Der Direktor des Umweltprogramms der Vereinten Nationen (UNEP), Achim Steiner, begrüßt den von der UNO-Generalversammlung verabschiedeten Rahmen für neue Nachhaltigkeitsziele. Die Weltorganisation nehme damit die Industrieländer wieder stärker in die Verantwortung.

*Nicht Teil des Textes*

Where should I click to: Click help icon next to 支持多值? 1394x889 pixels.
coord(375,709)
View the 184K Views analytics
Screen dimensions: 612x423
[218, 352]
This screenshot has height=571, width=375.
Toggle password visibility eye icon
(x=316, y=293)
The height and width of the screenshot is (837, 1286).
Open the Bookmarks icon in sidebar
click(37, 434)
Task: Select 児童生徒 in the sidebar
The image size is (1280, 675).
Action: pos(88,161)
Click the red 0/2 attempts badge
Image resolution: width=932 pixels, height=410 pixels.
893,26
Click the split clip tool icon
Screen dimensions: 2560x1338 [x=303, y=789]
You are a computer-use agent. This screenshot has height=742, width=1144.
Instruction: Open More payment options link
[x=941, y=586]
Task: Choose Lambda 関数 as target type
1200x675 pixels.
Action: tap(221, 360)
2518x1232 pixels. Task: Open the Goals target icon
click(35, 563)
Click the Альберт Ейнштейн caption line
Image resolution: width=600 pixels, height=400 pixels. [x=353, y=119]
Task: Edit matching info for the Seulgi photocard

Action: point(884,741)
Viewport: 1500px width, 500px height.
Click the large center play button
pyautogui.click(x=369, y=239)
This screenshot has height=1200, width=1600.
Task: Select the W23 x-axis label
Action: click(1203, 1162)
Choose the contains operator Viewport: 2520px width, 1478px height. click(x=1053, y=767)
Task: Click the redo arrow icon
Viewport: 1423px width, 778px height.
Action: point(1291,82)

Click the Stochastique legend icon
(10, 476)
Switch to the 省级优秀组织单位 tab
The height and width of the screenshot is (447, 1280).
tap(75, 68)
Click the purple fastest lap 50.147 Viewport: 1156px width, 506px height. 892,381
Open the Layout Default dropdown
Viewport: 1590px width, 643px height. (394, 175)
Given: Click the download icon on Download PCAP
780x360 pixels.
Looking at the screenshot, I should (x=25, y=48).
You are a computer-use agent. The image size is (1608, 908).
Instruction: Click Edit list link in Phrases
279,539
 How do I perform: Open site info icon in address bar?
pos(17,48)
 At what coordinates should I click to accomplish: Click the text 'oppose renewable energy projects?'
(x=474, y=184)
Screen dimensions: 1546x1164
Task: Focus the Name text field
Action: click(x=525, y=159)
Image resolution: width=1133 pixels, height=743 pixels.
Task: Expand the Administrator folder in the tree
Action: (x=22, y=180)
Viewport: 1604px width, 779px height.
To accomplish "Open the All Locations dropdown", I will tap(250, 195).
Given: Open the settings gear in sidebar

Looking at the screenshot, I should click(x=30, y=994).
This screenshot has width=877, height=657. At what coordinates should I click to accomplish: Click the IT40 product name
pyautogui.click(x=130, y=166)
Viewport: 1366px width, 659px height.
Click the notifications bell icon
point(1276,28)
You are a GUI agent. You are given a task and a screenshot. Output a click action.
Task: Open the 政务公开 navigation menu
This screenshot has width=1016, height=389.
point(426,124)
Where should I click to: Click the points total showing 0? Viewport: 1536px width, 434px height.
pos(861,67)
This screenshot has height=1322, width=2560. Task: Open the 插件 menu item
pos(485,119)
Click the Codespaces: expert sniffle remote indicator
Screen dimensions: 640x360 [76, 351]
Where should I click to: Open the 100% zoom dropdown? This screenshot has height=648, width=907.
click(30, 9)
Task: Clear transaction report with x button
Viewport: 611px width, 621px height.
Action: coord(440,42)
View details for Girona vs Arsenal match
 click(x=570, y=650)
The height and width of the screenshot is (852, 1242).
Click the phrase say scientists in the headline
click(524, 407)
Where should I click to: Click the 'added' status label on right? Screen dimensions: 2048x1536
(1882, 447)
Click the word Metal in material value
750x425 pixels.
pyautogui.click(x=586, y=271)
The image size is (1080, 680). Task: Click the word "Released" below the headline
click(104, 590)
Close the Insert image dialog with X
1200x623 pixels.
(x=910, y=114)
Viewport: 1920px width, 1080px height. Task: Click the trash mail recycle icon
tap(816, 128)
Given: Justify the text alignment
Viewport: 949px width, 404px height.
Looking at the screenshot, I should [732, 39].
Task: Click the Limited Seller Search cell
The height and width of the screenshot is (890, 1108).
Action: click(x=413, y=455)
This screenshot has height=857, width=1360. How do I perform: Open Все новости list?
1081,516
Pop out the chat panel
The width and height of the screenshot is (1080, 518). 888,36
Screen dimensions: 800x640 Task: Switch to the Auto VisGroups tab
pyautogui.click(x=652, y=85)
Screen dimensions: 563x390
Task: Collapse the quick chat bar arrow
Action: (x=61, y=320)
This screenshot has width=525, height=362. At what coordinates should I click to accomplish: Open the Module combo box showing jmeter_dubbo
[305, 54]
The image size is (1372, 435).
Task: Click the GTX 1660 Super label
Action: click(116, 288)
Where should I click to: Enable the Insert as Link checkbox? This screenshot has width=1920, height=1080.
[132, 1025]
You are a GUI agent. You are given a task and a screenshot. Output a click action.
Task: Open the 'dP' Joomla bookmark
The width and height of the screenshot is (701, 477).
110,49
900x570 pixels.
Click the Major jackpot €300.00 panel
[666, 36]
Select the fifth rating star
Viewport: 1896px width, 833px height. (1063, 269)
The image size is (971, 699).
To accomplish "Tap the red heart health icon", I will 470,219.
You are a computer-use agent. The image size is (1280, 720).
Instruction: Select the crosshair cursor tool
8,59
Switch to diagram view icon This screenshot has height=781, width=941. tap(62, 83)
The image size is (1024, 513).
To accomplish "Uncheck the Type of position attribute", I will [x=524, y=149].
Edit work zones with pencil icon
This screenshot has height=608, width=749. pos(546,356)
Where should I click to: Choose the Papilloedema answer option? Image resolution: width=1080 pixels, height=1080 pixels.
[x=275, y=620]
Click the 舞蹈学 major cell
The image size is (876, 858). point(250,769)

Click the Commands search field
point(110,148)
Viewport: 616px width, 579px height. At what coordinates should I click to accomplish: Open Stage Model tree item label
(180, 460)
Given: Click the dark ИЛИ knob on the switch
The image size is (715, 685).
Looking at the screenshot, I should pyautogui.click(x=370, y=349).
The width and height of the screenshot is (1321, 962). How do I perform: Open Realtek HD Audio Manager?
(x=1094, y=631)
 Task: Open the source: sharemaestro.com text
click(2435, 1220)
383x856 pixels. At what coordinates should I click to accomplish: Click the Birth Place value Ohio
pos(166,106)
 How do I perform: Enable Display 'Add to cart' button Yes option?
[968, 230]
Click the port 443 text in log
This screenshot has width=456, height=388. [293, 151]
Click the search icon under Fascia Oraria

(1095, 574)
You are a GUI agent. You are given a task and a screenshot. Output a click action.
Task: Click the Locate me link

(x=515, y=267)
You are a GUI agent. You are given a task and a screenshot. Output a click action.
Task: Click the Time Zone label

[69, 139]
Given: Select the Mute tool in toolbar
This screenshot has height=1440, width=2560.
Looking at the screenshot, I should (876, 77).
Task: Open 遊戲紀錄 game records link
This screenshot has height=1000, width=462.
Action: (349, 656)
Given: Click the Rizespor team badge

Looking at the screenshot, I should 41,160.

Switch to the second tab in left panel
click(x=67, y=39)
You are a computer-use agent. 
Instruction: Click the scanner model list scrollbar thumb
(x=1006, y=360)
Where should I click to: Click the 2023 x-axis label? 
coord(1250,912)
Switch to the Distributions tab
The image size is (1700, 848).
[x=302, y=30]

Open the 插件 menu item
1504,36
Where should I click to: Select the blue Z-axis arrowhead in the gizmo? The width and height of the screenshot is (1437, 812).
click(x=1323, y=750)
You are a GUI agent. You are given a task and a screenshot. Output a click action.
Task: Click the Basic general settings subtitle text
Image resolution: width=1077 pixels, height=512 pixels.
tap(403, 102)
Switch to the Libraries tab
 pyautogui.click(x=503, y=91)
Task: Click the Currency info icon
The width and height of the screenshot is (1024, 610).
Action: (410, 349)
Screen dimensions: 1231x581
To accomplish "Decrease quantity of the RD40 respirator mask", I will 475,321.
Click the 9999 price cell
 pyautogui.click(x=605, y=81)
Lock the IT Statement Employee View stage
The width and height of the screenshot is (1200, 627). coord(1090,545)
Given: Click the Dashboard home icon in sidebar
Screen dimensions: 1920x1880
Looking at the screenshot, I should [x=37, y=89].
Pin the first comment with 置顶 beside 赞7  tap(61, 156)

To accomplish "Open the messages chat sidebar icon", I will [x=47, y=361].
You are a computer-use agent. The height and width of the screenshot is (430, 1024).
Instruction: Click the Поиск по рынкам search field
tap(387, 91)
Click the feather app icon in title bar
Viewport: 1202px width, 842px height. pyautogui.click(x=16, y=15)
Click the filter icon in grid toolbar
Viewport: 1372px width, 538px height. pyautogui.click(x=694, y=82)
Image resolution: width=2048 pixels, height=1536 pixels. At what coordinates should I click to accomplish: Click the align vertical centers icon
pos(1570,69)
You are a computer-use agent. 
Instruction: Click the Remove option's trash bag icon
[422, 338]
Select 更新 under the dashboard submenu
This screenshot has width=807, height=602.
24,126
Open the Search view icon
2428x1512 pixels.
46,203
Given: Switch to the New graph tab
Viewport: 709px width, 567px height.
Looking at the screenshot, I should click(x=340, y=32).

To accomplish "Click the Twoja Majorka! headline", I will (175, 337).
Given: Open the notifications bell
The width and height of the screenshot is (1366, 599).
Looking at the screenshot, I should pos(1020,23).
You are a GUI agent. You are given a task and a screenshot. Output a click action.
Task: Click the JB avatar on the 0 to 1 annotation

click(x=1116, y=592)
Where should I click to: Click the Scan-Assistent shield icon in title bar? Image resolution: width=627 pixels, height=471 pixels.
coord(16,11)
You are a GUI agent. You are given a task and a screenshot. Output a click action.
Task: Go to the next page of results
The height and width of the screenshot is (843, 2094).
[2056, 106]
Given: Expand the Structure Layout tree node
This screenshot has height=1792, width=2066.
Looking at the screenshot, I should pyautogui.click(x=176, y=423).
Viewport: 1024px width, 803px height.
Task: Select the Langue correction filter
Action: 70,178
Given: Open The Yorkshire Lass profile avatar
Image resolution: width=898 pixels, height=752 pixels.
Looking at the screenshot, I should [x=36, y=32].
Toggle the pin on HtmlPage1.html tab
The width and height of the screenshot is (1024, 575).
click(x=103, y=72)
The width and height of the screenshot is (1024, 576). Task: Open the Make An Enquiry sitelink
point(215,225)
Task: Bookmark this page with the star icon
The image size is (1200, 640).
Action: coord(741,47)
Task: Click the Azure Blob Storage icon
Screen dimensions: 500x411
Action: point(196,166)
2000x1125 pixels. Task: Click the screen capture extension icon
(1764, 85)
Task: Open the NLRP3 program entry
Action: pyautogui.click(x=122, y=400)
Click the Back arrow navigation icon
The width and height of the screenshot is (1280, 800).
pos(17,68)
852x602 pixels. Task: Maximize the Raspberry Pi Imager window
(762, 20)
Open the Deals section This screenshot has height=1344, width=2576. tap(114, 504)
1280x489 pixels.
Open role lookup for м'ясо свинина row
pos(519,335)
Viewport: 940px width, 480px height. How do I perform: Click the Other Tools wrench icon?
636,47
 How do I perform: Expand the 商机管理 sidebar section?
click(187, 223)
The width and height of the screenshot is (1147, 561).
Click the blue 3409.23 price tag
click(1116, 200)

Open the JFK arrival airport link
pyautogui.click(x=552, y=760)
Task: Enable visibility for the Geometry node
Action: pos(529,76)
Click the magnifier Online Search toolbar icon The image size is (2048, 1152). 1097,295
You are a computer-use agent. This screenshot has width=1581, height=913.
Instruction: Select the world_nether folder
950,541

Achim Steiner im Gespräch mit Jule Reimer | 26.09.2013
    Jule Reimer: Die Situation in Syrien und das Atomprogramm des Iran bestimmen derzeit die Generalversammlung der UN-Mitgliedsstaaten in New York. Dabei war ein weiteres Ziel des Treffens, neue Nachhaltigkeitsziele, im UN-Wortlaut Sustainable Development Goals, für die Völkergemeinschaft auf den Weg zu bringen, die die sogenannten Millenium-Entwicklungsziele zur Armutsbekämpfung ab 2015 ergänzen sollen. In New York sollte jetzt eigentlich auch Achim Steiner sein, der Chef des UN-Umweltprogramms UNEP. Für das Interview erreichte ich ihn allerdings in Nairobi, weil UNEP seinen Hauptsitz dort hat und er wegen des Terrorangriffs direkt zurückgeflogen war. Ich fragte ihn als erstes, wie es den Menschen in Nairobi und seinen UN-Mitarbeitern geht.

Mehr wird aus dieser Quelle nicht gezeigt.